Colorado Politics

What to expect from Colorado’s special session on property taxes

A deal to further reduce property taxes sits on a razor’s edge as lawmakers prepare to convene into a special session and pass the compromise aimed at heading off two initiatives from the November general election.  

Some legislators are likely to push for more than a dozen bills — in draft form as of Thursday — that aren’t part of the compromise. If they advanced, it could result in the compromise going down in flames.

And political pressures are mounting. On the one hand, some residents argue the people should decide and the two initiatives should, thereby, appear on the ballot.
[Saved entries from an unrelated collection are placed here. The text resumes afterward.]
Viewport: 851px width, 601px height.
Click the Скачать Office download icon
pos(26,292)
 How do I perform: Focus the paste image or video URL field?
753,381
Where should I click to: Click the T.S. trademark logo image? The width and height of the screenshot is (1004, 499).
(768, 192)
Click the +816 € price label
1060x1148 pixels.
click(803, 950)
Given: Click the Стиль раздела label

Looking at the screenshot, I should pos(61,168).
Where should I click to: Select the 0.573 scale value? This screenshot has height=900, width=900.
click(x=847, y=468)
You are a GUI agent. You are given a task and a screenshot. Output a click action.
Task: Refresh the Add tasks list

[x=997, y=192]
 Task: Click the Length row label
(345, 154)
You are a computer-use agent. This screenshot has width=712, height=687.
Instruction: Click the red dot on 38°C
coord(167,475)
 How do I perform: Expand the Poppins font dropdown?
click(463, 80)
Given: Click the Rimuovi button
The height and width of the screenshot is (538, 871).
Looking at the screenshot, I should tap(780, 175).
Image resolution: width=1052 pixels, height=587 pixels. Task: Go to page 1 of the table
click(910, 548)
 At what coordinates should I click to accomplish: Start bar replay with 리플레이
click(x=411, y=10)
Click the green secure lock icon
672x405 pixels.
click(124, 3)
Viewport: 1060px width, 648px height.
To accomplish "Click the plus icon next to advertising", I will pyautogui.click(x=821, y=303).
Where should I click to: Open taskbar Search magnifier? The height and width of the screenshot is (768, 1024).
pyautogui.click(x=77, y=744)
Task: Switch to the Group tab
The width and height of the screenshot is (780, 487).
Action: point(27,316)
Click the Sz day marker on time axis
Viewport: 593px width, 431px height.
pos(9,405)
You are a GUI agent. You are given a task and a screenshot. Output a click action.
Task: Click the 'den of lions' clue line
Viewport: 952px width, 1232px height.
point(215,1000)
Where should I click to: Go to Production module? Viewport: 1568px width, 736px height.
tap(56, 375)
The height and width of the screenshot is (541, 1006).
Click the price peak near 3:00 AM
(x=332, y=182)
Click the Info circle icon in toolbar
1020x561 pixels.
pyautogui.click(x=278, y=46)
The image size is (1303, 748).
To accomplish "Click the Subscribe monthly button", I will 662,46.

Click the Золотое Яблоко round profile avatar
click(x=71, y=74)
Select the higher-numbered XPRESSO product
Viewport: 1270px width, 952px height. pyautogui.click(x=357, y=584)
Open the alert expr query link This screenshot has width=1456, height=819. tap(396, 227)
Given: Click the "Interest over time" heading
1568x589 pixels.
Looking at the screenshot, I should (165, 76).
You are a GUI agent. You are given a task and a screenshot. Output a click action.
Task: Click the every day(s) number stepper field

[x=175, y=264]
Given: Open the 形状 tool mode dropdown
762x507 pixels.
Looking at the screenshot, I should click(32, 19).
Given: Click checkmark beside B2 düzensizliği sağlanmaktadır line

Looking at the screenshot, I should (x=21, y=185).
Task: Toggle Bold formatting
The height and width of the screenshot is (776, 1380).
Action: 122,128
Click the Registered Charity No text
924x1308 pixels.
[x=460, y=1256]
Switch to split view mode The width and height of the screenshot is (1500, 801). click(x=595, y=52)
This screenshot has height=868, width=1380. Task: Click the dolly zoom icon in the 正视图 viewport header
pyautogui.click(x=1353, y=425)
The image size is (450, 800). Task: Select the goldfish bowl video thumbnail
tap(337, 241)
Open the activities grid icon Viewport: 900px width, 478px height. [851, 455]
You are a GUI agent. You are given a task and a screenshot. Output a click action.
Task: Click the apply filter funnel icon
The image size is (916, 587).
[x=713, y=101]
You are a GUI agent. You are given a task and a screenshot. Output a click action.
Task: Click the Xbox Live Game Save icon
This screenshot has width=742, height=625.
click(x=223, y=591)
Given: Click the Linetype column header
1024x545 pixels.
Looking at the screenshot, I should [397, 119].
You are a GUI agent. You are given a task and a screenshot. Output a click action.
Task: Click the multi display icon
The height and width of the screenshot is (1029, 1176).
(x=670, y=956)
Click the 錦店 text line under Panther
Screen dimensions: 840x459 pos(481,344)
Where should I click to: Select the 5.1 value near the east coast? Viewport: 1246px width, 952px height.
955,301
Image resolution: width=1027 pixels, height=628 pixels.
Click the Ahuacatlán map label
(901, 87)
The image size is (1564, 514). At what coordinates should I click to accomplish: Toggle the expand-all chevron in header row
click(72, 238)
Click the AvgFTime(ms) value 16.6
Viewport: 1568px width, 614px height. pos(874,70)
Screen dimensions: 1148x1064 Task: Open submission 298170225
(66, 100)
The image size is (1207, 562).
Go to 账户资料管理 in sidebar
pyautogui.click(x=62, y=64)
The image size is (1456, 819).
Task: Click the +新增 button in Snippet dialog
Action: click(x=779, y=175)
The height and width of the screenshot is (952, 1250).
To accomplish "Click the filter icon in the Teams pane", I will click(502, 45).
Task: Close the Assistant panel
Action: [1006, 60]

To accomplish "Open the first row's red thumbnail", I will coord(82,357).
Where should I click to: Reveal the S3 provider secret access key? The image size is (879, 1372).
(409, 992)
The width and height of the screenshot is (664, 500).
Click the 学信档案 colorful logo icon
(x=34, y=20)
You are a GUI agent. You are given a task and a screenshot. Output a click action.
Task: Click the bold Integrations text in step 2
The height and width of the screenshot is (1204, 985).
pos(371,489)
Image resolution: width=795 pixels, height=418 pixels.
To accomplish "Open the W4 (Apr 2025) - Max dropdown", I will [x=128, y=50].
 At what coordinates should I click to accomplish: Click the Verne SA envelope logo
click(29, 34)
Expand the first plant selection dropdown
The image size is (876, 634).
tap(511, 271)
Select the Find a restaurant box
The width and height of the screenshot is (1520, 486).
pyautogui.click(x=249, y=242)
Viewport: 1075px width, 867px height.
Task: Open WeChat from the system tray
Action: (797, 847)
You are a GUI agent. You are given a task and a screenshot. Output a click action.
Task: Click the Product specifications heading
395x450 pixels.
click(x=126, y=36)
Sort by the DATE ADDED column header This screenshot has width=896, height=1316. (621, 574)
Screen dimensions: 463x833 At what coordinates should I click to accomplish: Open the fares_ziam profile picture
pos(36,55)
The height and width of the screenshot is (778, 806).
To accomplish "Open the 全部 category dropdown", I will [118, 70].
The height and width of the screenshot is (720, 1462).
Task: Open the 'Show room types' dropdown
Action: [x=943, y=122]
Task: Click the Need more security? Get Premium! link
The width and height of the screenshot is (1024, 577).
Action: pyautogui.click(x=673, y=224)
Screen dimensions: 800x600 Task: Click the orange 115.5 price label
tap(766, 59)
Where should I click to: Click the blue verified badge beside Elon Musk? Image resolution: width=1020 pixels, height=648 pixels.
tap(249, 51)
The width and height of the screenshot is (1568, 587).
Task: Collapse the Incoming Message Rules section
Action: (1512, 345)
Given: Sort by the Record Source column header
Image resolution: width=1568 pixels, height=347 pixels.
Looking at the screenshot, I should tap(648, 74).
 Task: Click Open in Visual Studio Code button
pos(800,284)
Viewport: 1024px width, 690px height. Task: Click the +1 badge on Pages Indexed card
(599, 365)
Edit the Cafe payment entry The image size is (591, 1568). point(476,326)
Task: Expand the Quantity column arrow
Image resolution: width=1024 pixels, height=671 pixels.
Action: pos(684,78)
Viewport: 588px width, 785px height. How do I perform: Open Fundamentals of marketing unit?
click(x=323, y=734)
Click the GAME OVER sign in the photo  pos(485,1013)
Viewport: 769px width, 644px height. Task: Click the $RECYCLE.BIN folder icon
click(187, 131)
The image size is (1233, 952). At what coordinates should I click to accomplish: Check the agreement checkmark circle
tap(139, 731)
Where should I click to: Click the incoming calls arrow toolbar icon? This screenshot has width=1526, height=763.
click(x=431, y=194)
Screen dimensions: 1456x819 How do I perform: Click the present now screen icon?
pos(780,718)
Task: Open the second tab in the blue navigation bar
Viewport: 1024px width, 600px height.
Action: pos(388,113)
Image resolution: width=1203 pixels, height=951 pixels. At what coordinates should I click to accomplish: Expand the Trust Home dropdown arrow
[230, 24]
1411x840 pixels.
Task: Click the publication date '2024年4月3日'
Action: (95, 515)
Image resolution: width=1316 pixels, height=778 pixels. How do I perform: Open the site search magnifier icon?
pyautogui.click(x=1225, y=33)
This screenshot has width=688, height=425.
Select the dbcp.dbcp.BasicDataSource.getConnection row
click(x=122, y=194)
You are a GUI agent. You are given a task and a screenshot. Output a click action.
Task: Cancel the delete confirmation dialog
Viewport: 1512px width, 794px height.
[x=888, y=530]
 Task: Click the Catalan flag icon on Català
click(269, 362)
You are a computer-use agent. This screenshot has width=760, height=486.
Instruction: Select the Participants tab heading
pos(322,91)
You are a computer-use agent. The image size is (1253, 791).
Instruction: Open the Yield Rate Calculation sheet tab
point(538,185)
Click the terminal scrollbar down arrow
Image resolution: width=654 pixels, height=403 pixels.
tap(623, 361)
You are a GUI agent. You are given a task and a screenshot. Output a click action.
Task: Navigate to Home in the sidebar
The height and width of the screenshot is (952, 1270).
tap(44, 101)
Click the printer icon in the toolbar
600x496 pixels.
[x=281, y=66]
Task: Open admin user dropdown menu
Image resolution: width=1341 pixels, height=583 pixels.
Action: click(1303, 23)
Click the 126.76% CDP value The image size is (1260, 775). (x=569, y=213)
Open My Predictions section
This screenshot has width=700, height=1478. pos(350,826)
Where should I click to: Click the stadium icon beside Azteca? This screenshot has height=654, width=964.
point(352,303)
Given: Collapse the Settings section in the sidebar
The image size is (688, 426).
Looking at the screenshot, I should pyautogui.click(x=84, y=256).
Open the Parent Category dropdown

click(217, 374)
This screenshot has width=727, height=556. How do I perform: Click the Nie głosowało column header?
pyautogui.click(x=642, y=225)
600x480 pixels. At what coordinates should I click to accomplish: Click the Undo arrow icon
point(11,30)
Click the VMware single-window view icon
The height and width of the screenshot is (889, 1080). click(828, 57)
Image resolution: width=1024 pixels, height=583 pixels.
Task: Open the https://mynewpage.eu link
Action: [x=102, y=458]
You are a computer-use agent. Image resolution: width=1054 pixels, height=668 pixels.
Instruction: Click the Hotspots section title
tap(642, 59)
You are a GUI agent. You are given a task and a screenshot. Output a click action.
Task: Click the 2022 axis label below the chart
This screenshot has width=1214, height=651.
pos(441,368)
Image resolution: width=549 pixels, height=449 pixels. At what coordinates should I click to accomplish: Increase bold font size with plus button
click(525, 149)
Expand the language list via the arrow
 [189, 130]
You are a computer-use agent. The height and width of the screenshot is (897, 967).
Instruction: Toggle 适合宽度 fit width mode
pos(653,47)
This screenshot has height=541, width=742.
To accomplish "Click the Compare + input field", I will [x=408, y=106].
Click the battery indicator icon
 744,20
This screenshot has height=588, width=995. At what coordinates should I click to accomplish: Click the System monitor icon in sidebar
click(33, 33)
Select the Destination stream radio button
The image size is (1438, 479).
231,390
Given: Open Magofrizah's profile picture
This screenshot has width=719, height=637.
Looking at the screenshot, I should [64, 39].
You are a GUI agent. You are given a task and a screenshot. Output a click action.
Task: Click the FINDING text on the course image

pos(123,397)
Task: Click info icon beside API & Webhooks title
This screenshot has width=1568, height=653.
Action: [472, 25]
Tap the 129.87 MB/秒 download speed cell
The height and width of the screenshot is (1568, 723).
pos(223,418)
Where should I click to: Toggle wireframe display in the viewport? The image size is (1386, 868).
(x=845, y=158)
On the other hand, some policymakers are unhappy they were not included in the negotiations.    

The second special session of the 74th General Assembly that convenes next Monday will bring lawmakers for the second time in less than a year to deal with the issue of property taxes.

That session is expected to seal the deal, assuming no trouble arises. 

What to expect

Lawmakers will return at 10 a.m. on Aug. 26 and the special session is expected to last at least three days. That’s the minimum amount of time it takes to pass a bill through both chambers of the legislature. 

But it could go longer.

The session limit is mentioned in an Aug. 15 memo from the six legislative leaders, known as the Executive Committee of the Legislative Council.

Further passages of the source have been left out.